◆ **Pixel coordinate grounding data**
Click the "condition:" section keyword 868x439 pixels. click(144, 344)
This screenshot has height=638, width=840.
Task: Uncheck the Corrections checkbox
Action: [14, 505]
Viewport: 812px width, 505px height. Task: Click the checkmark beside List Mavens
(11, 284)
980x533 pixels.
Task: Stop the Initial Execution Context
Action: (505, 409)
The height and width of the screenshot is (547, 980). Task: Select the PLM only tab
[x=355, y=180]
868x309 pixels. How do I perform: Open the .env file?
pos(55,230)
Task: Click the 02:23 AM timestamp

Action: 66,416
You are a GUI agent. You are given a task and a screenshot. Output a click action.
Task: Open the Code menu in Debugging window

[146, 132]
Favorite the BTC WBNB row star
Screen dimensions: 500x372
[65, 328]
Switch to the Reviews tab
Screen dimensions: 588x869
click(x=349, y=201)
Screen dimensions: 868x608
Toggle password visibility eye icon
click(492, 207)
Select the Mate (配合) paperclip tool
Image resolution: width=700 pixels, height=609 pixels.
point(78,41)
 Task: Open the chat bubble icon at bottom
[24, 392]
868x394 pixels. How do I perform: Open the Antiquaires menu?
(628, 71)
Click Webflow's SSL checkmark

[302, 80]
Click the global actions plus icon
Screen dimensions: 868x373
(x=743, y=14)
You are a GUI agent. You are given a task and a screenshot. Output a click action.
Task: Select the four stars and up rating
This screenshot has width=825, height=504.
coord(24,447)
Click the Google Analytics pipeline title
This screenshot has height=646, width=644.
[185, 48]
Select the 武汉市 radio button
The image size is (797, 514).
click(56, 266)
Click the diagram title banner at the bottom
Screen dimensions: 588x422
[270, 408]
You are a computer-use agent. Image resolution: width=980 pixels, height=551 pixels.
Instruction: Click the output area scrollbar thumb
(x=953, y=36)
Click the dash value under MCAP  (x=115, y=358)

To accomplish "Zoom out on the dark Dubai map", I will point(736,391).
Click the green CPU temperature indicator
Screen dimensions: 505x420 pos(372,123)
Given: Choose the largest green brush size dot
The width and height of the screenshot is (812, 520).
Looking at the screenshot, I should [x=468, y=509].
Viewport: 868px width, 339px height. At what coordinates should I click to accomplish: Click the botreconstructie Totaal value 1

◆ **EXERCISE REQUIREMENTS**
Pull out all lines from the entries above that include the word "accomplish".

◆ **YOUR SOLUTION**
To accomplish "Zoom out on the dark Dubai map", I will point(736,391).
Viewport: 868px width, 339px height. At what coordinates should I click to accomplish: Click the botreconstructie Totaal value 1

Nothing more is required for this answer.